• _What is needed_:
Every line of the material must be given again verbatim. Skip the images.

• _Data under study_:
***
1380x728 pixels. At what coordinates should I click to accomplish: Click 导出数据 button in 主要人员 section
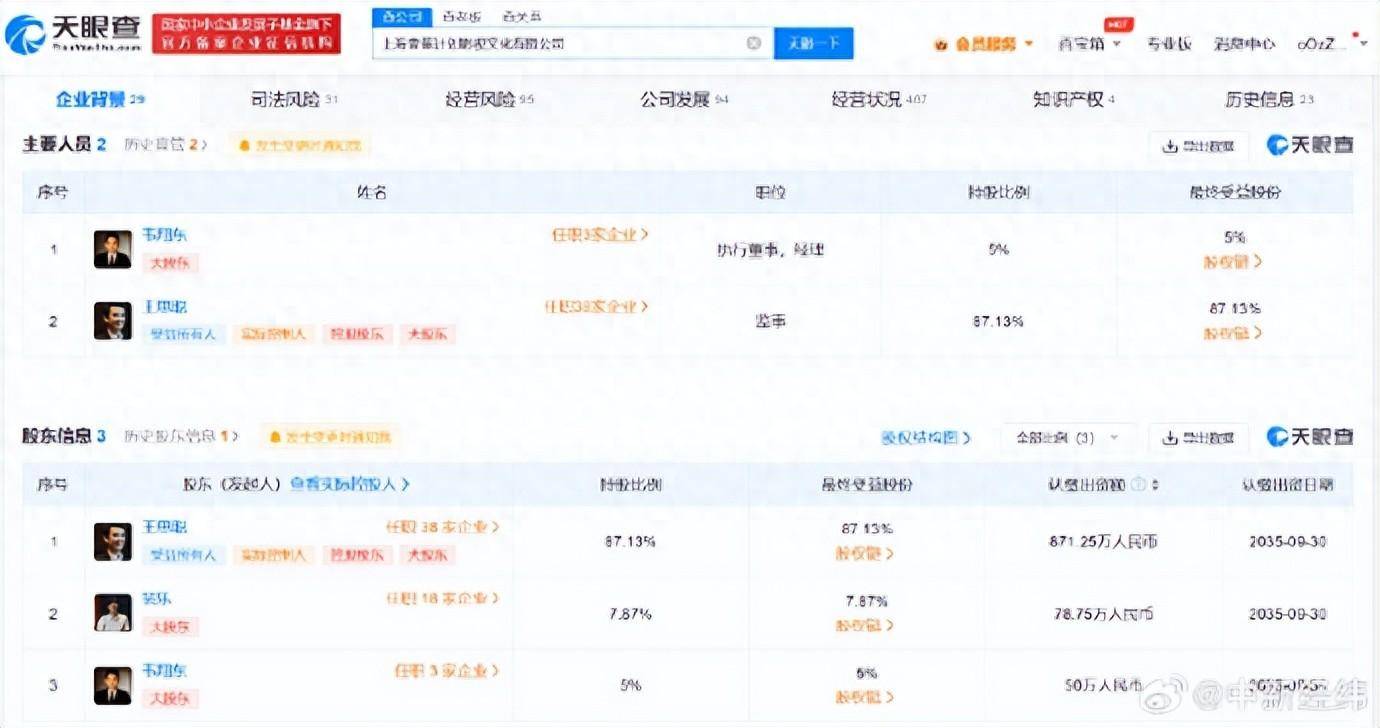click(x=1198, y=146)
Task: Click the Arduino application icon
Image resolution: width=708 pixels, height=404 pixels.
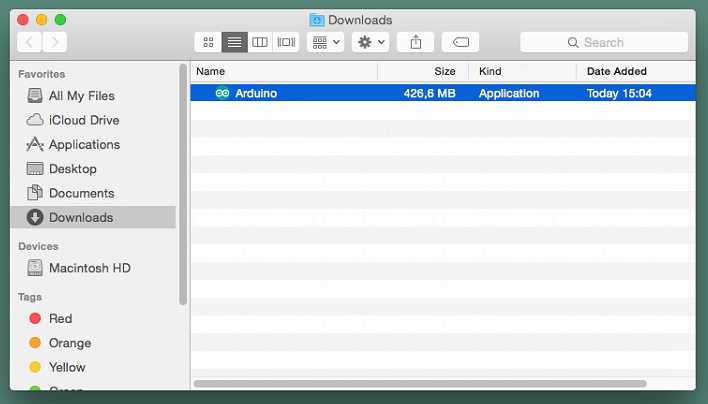Action: coord(222,93)
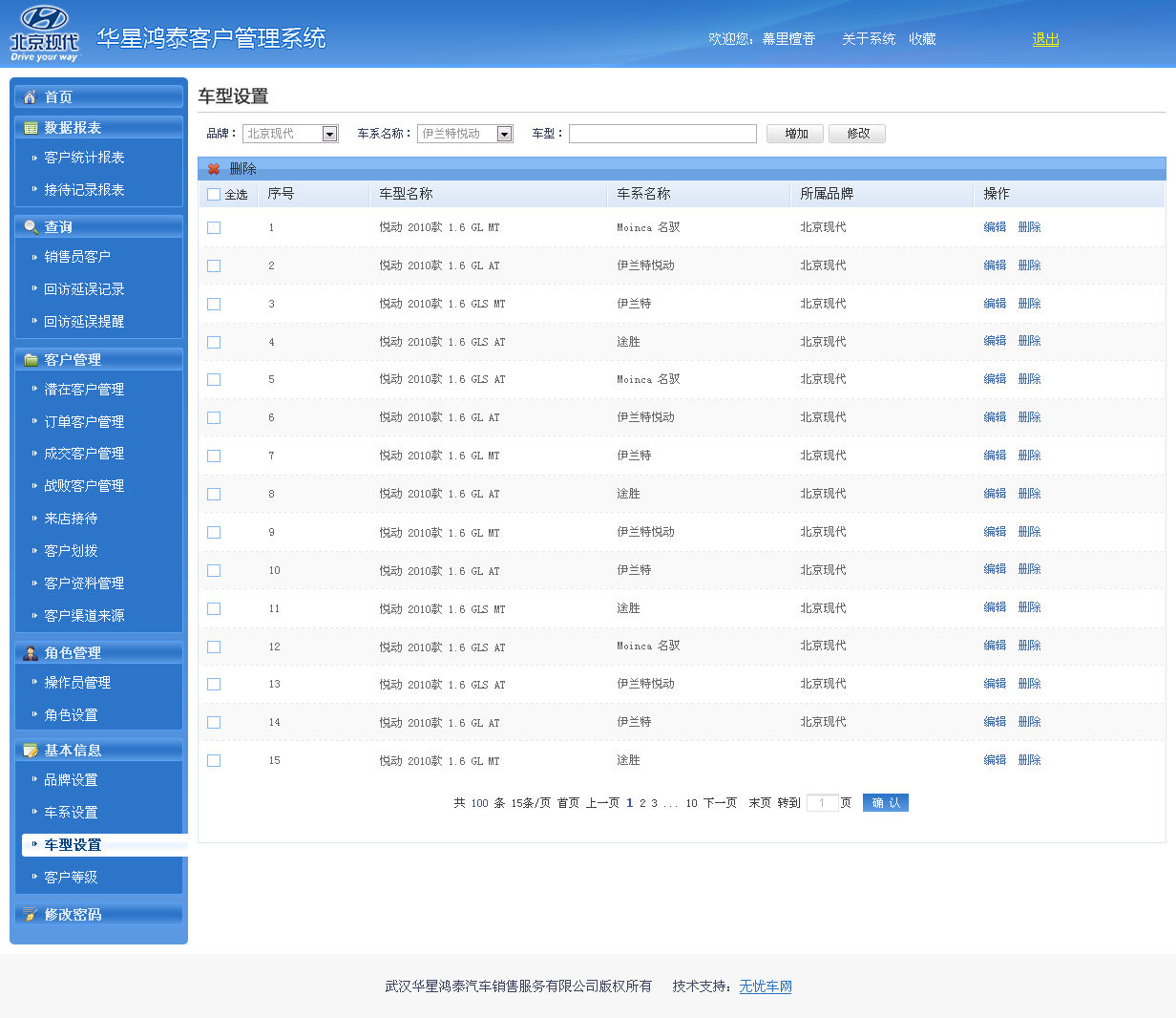Check the 全选 select-all checkbox

[214, 194]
***
• _Exercise result_:
1380x728 pixels. At what coordinates should I click to accomplish: Click 导出数据 button in 主要人员 section
click(x=1198, y=146)
Task: Click the Arduino application icon
Image resolution: width=708 pixels, height=404 pixels.
Action: coord(222,93)
Check the 全选 select-all checkbox

[214, 194]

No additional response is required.